Global oil and gas investment to fall in 2016: IEA

The largest drop in investment came in the North American upstream oil and gas sector

A total of $900bn was invested in oil, gas and coal in 2015, down 18% on 2014.
A total of $900bn was invested in oil, gas and coal in 2015, down 18% on 2014.

Global upstream oil and gas investments are expected to plummet 24% this year, with little signs of improvement for 2017, the International Energy Agency (IEA) has said.

This year's dip will come on top of a 25% drop in spending in the sector recorded in 2015 with its total of $583bn, the IEA said in a report.

‘The total fall exceeds $300 billion over the two years – an unprecedented occurrence’, the report said, adding two consecutive years of reduced upstream oil and gas investment had not been seen for 40 years.

‘Furthermore, there are no signs that companies plan to increase their upstream capital spending in 2017’, it said.

A total of $900bn was invested in oil, gas and coal in 2015, down 18% on 2014.

Total global investment in all forms of energy fell 8% to $1.8tn last year, the report said.

The largest drop in investment came in the North American upstream oil and gas sector, which also helped China to take top spot for total energy investment after three previous years of dominance by the United States.

Oil prices have halved over the past two years due to a glut of production while global gas prices have made a similar retreat.

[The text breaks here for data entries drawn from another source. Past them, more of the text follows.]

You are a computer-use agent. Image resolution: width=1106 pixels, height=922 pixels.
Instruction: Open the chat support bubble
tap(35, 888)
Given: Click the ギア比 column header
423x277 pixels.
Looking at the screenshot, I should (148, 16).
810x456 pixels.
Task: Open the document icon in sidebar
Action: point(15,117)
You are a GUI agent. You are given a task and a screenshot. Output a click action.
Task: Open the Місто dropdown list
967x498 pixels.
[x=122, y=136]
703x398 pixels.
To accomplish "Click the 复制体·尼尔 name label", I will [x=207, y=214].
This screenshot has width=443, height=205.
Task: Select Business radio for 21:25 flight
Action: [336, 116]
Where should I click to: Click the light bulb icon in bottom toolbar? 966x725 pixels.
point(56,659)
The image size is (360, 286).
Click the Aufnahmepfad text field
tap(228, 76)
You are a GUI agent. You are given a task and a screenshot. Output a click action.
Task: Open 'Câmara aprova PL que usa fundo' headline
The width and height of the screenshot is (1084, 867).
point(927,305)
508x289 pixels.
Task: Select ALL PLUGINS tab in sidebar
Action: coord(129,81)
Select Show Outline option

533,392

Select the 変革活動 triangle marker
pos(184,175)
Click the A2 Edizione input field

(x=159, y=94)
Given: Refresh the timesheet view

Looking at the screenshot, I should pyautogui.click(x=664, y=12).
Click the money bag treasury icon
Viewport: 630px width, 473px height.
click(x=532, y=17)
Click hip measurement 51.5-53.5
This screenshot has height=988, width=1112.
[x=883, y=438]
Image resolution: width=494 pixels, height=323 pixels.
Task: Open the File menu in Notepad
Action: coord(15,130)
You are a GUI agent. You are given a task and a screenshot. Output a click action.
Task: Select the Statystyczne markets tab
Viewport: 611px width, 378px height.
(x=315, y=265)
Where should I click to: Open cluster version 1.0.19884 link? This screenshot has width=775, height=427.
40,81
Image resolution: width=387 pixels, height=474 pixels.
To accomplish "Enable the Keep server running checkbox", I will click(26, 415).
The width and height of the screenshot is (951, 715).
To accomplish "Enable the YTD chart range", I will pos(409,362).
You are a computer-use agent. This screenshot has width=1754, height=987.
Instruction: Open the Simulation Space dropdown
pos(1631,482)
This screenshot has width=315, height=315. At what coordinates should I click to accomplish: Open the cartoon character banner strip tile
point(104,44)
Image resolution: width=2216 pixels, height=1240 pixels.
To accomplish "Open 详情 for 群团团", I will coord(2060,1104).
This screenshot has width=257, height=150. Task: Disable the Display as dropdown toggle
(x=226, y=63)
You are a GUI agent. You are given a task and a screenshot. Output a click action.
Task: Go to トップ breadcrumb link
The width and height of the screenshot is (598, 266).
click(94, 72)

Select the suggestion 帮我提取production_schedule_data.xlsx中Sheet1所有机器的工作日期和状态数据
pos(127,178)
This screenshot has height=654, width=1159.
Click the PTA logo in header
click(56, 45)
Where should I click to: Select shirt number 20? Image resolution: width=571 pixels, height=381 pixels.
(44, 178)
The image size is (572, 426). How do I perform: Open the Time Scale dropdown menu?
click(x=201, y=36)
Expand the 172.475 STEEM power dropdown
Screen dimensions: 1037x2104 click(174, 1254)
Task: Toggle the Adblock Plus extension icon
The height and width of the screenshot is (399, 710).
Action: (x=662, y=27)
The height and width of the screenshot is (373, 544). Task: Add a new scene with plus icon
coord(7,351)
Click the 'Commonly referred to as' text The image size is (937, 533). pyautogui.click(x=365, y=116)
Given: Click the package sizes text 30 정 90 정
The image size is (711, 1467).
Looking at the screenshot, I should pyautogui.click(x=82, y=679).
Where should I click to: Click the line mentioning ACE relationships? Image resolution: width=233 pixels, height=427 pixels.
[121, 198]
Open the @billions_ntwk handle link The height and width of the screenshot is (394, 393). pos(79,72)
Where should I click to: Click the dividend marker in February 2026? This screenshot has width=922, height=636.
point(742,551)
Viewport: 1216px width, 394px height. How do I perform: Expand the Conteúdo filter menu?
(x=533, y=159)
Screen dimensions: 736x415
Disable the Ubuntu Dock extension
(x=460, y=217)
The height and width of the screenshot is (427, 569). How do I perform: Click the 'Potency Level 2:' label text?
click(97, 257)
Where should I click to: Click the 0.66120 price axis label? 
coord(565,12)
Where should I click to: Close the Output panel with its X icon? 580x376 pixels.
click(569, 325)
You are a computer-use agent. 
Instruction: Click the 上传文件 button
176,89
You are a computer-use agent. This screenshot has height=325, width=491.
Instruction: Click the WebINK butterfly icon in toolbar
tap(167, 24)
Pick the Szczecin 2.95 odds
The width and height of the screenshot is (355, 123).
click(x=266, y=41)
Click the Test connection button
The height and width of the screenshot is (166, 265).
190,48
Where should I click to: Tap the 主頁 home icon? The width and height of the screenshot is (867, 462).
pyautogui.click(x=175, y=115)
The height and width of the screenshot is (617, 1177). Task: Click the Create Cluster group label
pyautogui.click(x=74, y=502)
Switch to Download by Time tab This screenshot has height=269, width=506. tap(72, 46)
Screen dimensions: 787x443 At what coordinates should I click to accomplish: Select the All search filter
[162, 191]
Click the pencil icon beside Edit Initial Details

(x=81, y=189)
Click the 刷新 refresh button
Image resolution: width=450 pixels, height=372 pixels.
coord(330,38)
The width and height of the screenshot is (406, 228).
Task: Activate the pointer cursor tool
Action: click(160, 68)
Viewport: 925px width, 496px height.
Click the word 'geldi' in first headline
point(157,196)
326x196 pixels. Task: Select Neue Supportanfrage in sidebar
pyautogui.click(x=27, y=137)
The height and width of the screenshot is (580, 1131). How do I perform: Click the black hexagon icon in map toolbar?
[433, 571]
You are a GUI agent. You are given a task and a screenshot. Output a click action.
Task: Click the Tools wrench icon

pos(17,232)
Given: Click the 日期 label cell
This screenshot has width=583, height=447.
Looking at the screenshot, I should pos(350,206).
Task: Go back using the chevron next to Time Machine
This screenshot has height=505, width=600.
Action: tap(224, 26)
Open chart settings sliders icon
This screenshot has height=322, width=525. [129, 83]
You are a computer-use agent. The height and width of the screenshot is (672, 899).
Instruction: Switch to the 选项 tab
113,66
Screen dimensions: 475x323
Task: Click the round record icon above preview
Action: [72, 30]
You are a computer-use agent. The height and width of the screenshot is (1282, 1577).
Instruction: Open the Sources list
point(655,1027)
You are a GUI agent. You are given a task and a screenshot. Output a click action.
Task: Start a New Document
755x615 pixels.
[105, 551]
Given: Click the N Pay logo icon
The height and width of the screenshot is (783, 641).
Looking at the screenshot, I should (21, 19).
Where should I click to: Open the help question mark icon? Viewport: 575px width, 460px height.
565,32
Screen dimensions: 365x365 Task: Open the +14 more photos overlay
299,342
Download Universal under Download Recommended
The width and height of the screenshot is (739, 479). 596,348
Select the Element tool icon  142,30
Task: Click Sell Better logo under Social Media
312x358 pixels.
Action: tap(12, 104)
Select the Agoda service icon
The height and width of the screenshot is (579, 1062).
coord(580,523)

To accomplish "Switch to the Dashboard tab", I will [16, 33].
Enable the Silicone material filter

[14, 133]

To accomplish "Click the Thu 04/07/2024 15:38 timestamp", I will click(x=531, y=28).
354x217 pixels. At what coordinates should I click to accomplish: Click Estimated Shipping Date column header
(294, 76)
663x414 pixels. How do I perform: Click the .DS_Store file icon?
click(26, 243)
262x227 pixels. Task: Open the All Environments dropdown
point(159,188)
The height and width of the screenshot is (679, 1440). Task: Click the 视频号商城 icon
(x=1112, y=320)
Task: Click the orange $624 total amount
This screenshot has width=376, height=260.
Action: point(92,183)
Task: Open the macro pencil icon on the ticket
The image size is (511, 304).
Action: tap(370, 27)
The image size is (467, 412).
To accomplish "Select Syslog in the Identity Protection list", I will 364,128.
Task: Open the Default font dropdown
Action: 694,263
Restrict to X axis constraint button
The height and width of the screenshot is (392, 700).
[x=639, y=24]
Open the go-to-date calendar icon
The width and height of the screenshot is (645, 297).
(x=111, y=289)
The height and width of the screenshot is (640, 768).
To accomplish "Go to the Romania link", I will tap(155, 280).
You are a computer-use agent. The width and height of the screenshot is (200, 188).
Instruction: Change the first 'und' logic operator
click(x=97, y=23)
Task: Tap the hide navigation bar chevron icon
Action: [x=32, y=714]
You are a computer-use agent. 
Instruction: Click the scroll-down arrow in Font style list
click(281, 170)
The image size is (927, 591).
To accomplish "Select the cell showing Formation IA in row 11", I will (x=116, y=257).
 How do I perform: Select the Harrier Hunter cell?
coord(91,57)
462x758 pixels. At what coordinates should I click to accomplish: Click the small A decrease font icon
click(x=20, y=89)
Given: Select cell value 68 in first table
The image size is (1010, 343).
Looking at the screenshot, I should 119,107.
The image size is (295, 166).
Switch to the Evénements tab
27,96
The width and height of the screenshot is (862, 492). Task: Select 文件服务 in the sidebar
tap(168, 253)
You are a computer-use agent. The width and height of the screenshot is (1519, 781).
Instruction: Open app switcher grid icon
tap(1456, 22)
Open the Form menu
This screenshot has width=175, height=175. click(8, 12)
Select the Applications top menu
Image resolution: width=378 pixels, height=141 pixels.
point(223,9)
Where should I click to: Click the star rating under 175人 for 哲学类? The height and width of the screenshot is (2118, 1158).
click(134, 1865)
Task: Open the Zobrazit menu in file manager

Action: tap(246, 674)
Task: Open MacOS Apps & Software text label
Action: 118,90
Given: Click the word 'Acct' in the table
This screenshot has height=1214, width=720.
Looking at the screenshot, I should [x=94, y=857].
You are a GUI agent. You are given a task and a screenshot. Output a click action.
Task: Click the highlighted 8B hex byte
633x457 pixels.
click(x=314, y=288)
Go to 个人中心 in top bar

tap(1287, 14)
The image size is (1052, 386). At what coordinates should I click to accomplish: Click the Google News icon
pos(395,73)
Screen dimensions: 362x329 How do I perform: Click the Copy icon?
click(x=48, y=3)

The IEA said shrinking investment could help the markets to rebalance.

‘At its current level, investment may be insufficient to maintain oil and gas production, indicating tighter markets ahead … Oil markets are likely to rebalance before gas markets, with low-carbon investment putting a lid on gas demand’, the report said.

The IEA in a separate report said the global crude oil market would be over supplied through at least the first six months of 2017.